- **EXCERPTED PASSAGE**
________________
On October 1, 2020, Defendant filed the present motion (Dkt. #76). On October 30, 2020,
Plaintiff filed his response (Dkt. #81). On November 6, 2020, Defendant filed its reply (Dkt. #83).
LEGAL STANDARD
Federal Rule of Evidence 702 provides for the admission of expert testimony that assists
the trier of fact to understand the evidence or to determine a fact in issue. FED. R. EVID. 702. In
Daubert v. Merrell Dow Pharmaceuticals, Inc., the Supreme Court instructed courts to function
as gatekeepers, and determine whether expert testimony should be presented to the jury. 509 U.S.
579, 590–93 (1993). Courts act as gatekeepers of expert testimony “to make certain that an expert,
whether basing testimony upon professional studies or personal experience, employs in the
courtroom the same level of intellectual rigor that characterizes the practice of an expert in the
relevant field.” Kuhmo Tire Co. v. Carmichael, 526 U.S. 137, 152 (1999).
________________
- **SUPPLIED MATERIAL**
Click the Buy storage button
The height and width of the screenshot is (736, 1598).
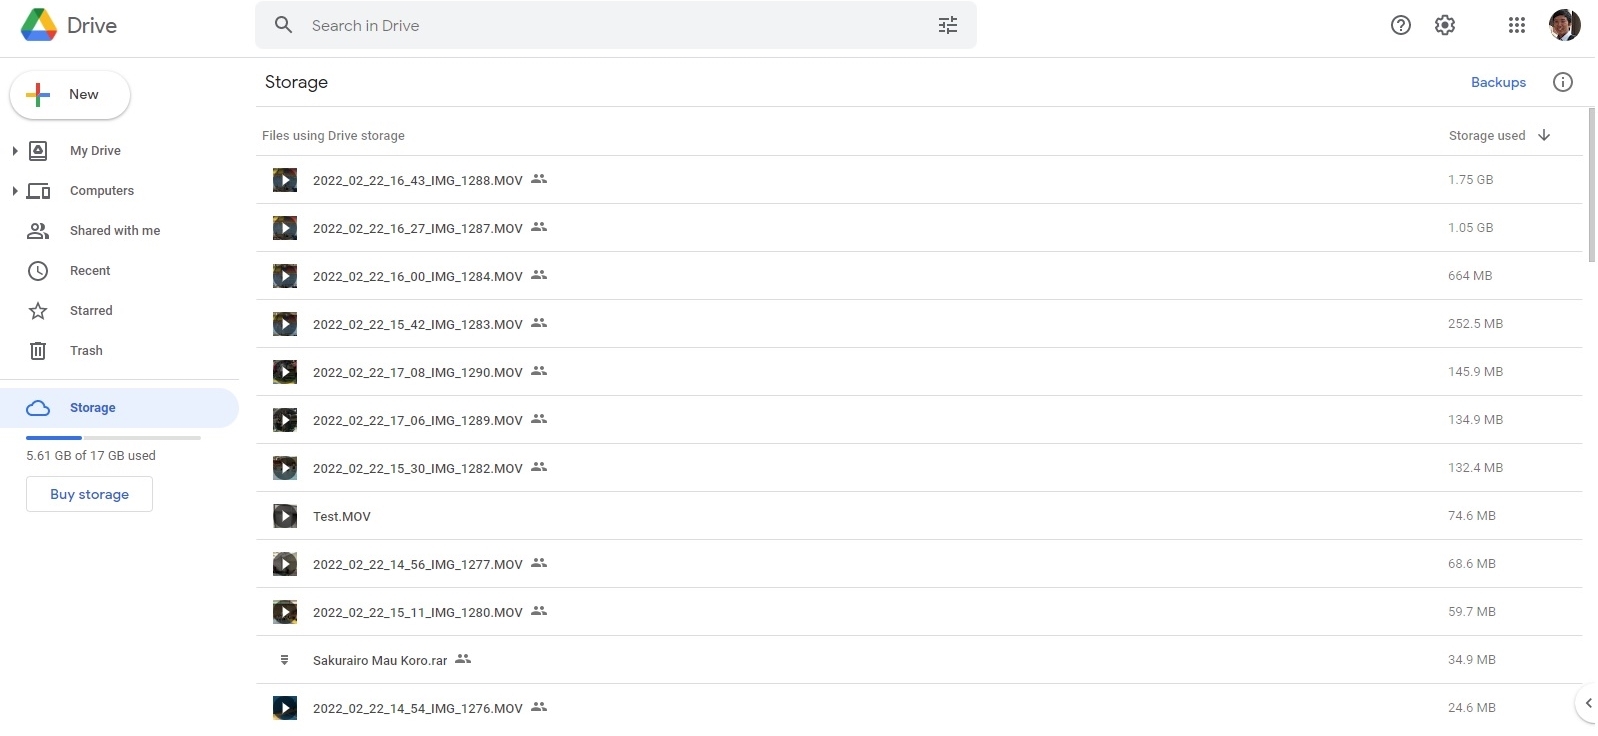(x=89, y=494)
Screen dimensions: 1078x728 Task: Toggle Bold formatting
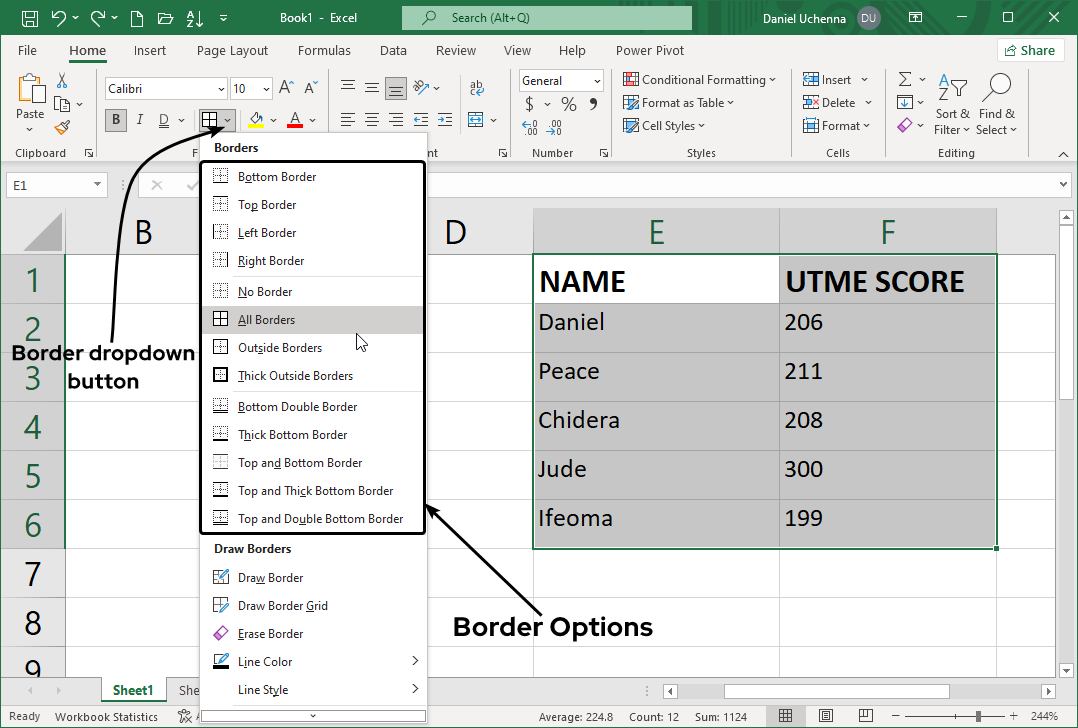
________________
- **TASK TO COMPLETE**
According to the court excerpt, on what date did Plaintiff file his response? These lines come from a different source than the court excerpt.

- **FINISHED EXERCISE**
October 30, 2020